Während Kaiserschnitt Chirurg steckt Patientin in Brand

In Israel hat ein Arzt einer Schwangeren aus Versehen schwere Verbrennungen zugefügt. Während der Entbindung per Kaiserschnitt entzündete sich Desinfektionsmittel durch einen Elektrofunken.

Jerusalem - Wie die israelische Tagezeitung "Haaretz" am Mittwoch berichtete, war die Patientin in einer Klinik bei Tel Aviv vor dem Kaiserschnitt zur Desinfektion mehrfach mit einer Alkohollösung eingerieben worden. Als der operierende Arzt eine elektrisch betriebene chirurgische Nadel ansetzte, entzündete sich der Alkohol an einem Funken. Die Frau erlitt schwere Verbrennungen, brachte aber einen gesunden Sohn zur Welt.

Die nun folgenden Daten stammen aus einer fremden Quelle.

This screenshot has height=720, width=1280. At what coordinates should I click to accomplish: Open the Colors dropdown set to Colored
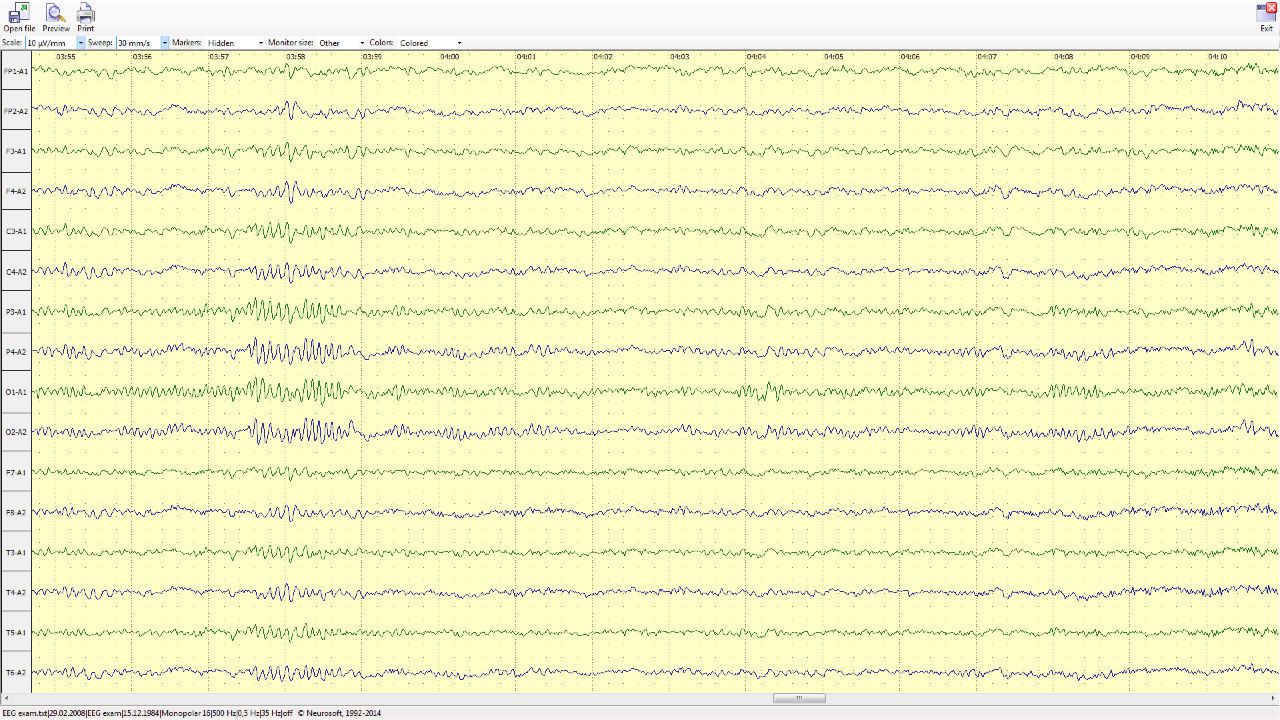tap(458, 43)
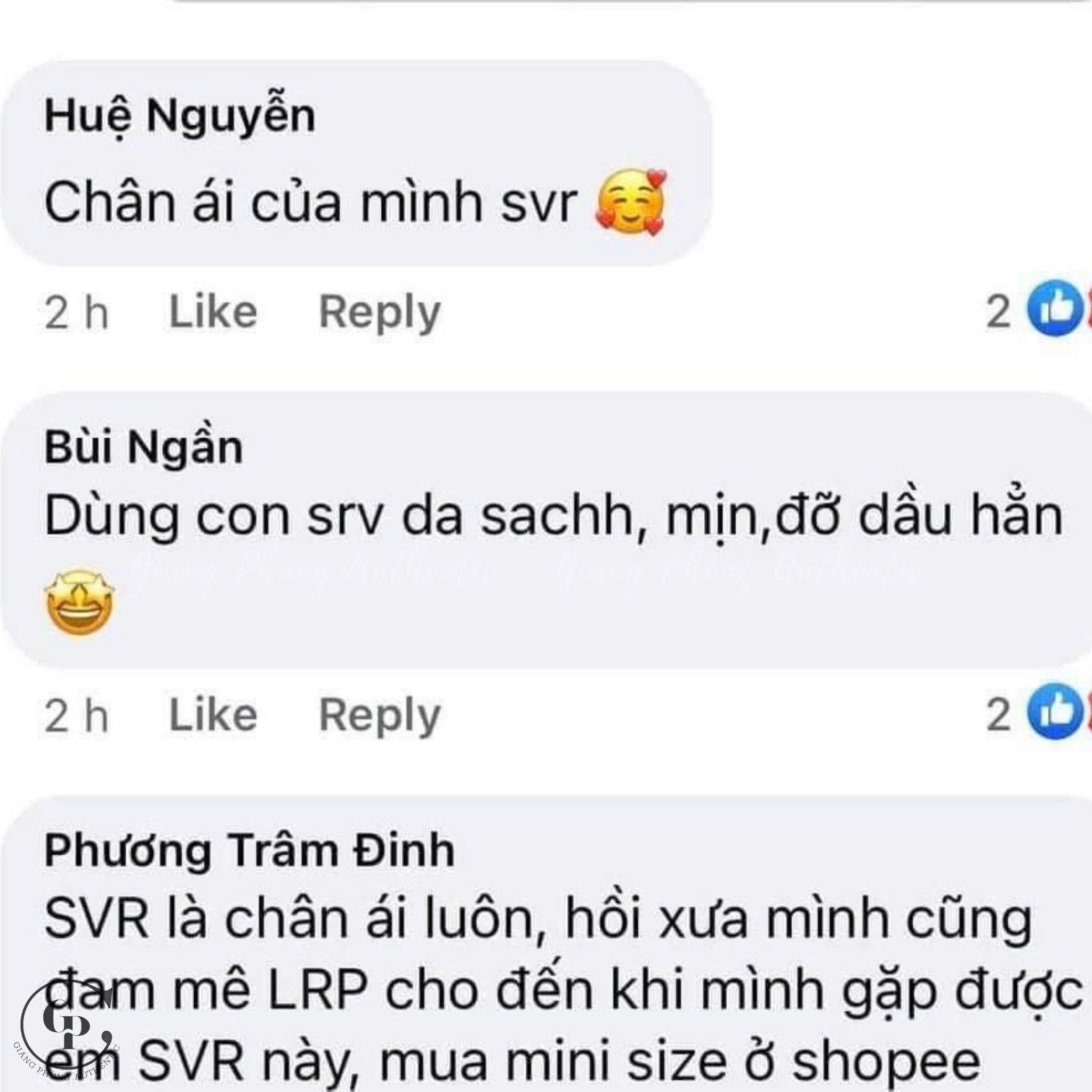View thumbs-up reactions on Huệ Nguyễn's comment
1092x1092 pixels.
point(1055,309)
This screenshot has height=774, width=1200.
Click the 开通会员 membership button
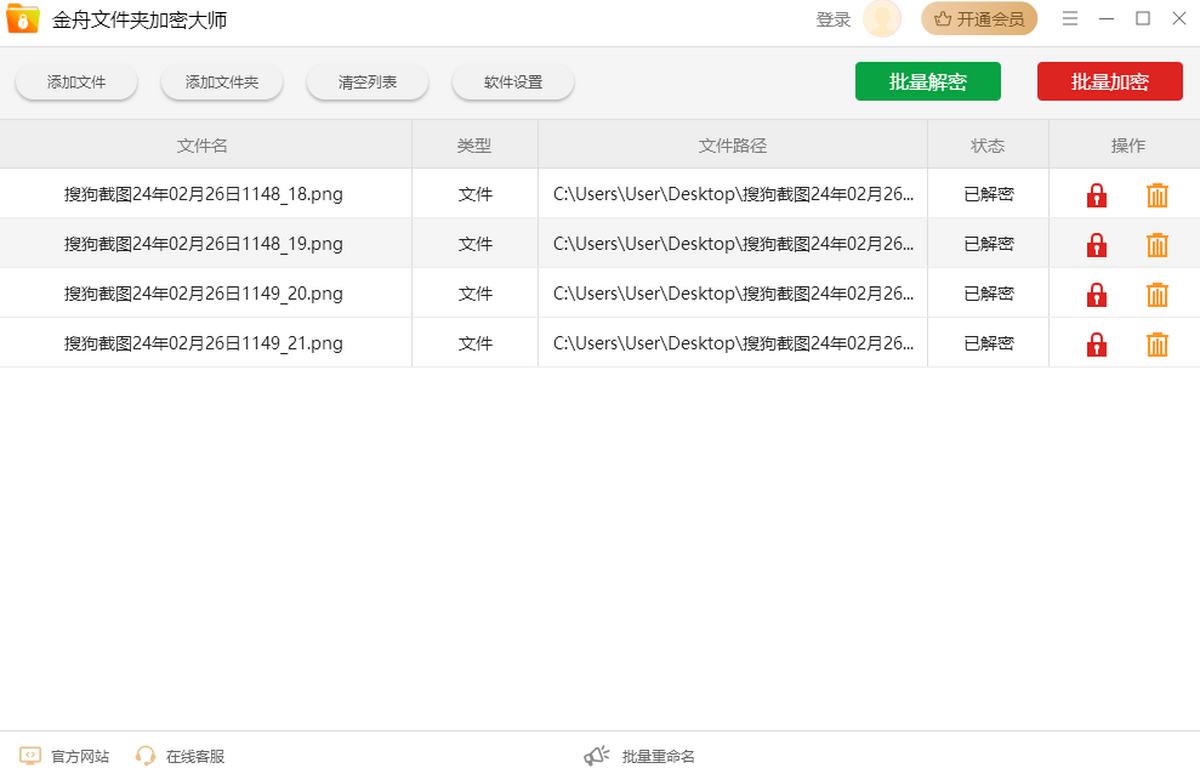979,19
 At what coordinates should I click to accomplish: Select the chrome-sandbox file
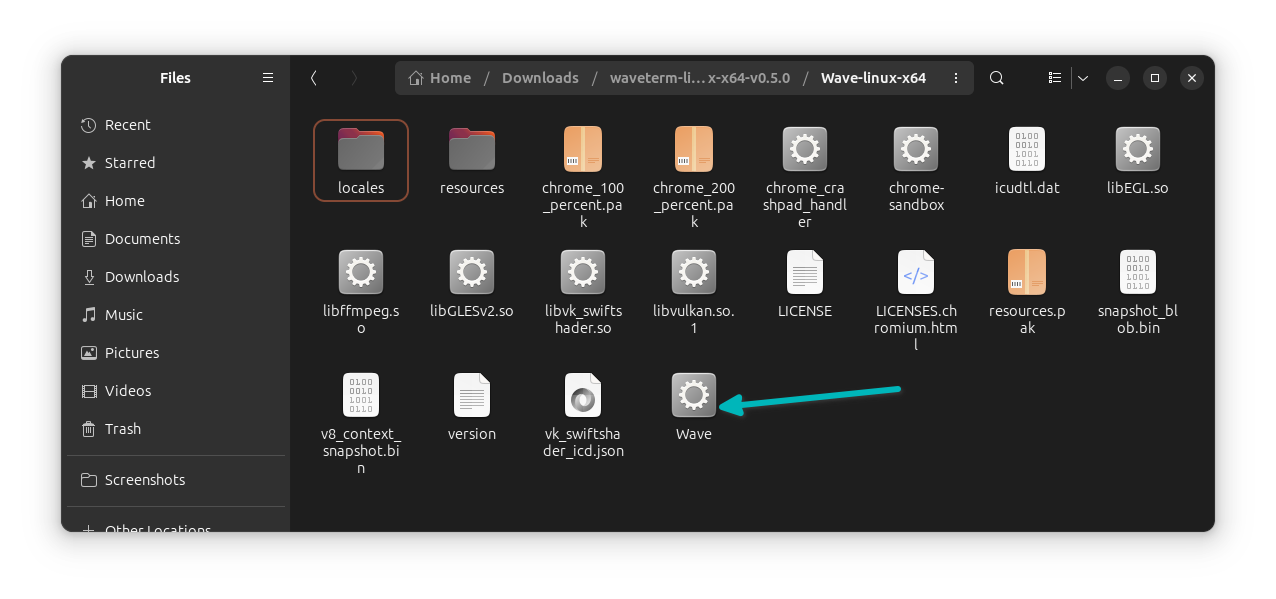coord(915,160)
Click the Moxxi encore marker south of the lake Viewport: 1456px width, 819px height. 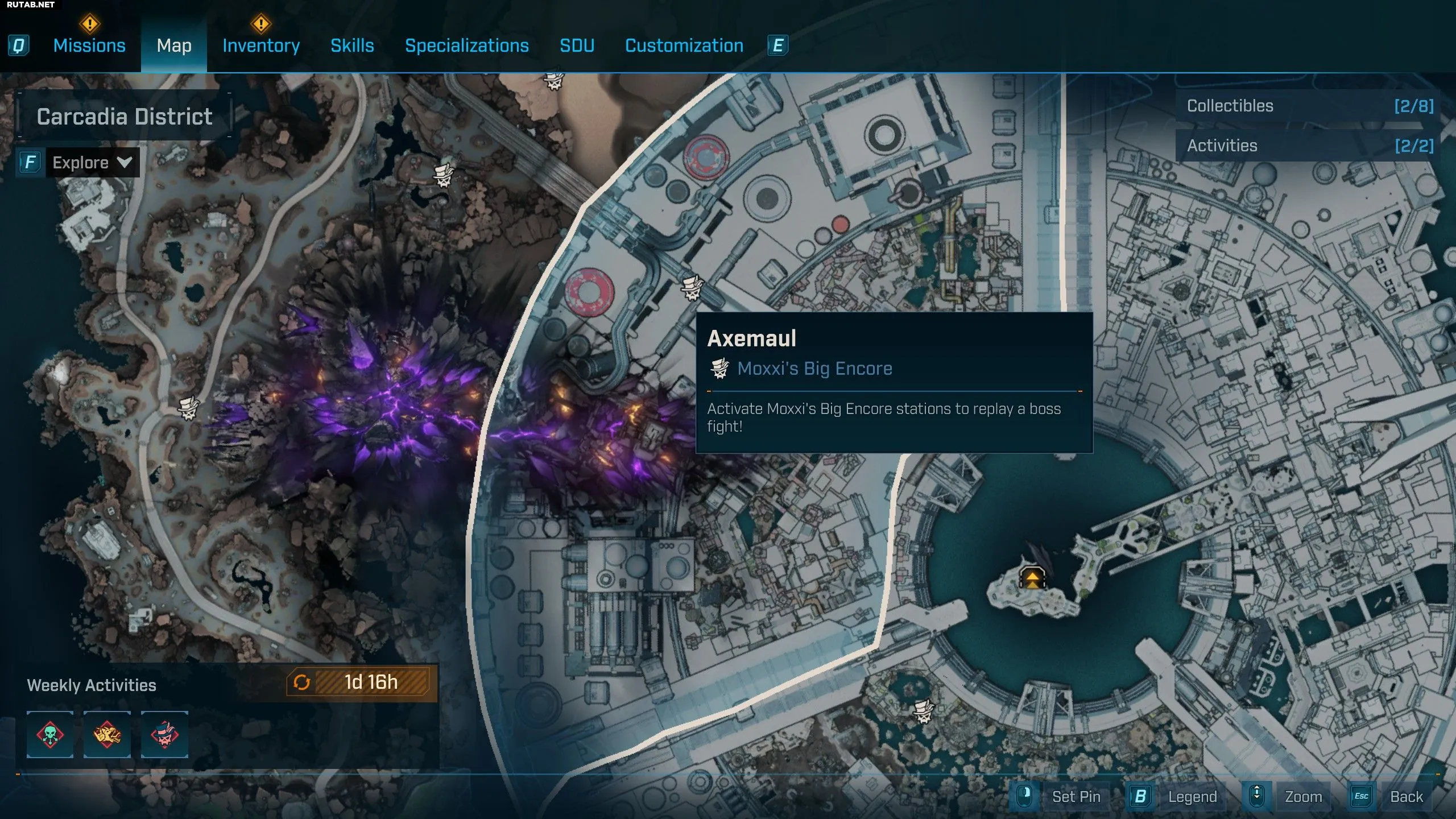point(924,711)
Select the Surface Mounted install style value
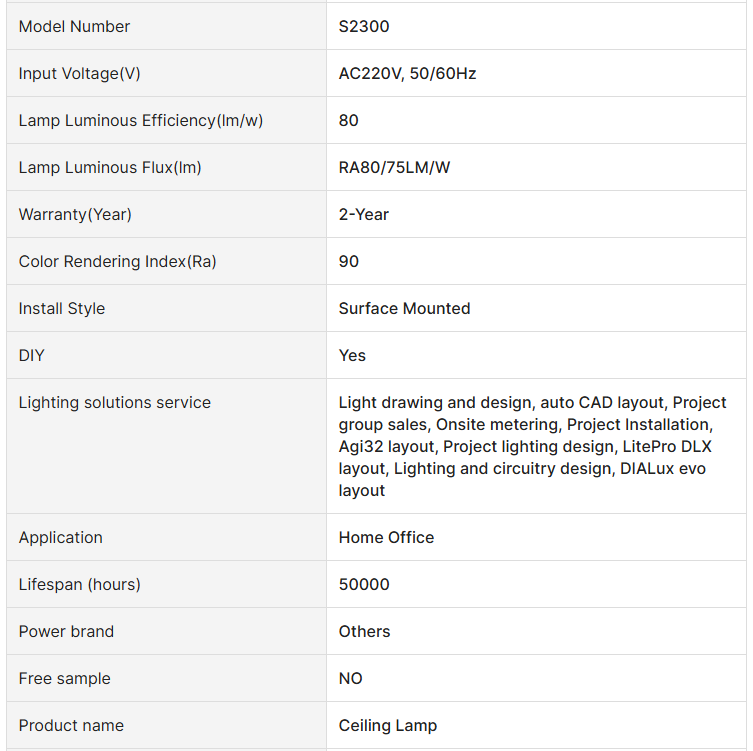753x751 pixels. pyautogui.click(x=404, y=308)
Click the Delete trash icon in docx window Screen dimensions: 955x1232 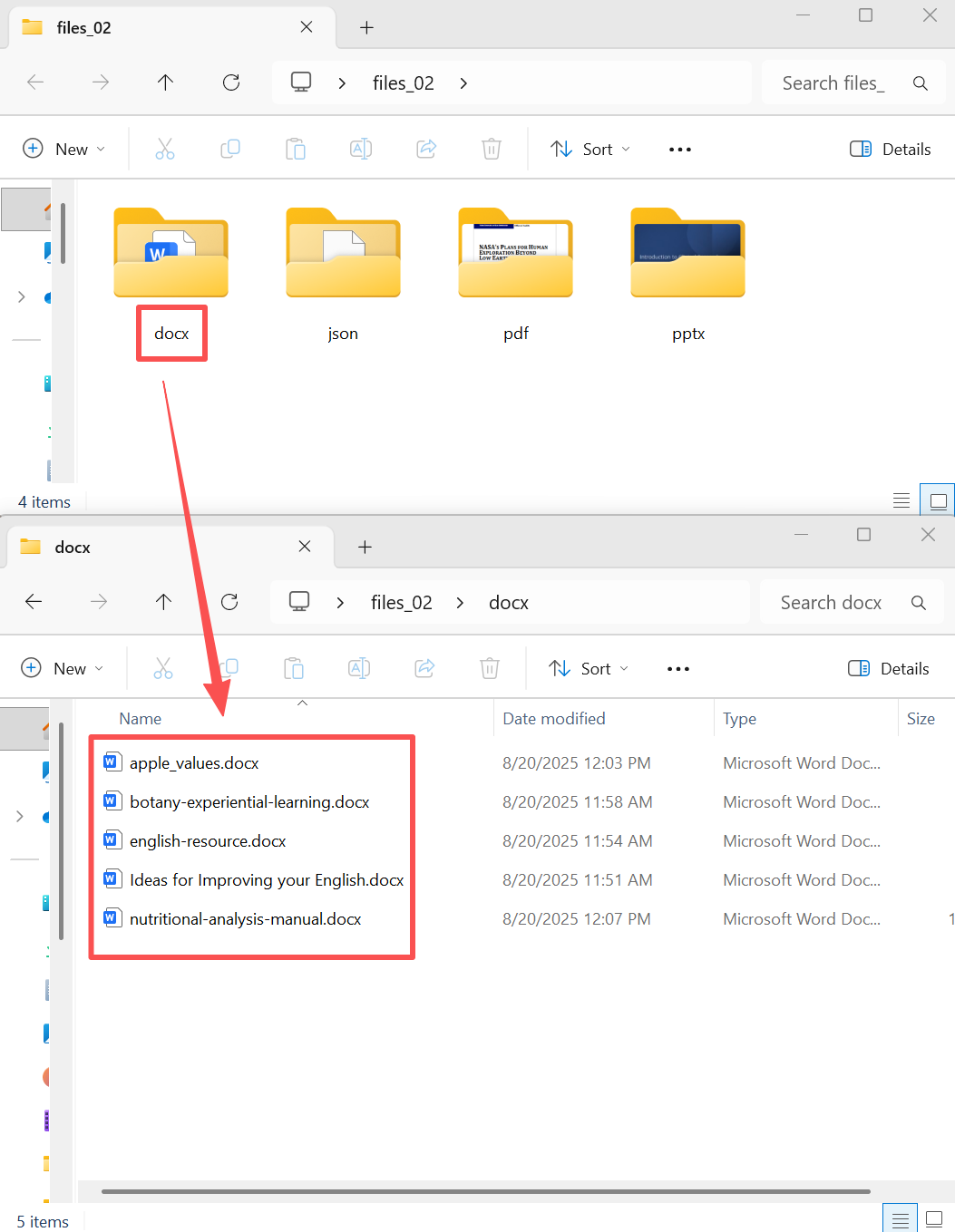[x=490, y=669]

Der Fall ereignete sich bereits 2008 im Scheba-Krankenhaus von Tel Haschomer, wurde aber erst jetzt publik. Es soll allerdings weitere vergleichbare Fälle gegeben haben, schreibt Haaretz". In einer Untersuchung des israelischen Gesundheitsministeriums heißt es, die Schwangere sei vor dem Eingriff mit Alkohol desinfiziert worden. Als sie in den OP-Saal gebracht worden sei, habe der Chirurg eine nochmalige Desinfizierung angeordnet. Beim Einsatz der Nadel habe sich dann die Lösung entzündet.

Das Ministerium wirft Arzt und OP-Schwester vor, sie hätten geltende Sicherheitsvorschriften missachtet und das Trocknen der Alkohollösung nicht abgewartet. Die Patientin erhielt Hauttransplantationen am Gesäß und an den Oberschenkeln und unterzog sich mehreren Schönheitsoperationen.

Ein Sprecher der Klinik sagte, man habe aus dem Fall gelernt und der Patientin "optimale Pflege zukommen lassen, bis sie vollkommen genesen war." In dem Krankenhaus wurde auch Israels Ex-Premierminister Ariel Sharon behandelt, der seit Januar 2006 im Koma liegt.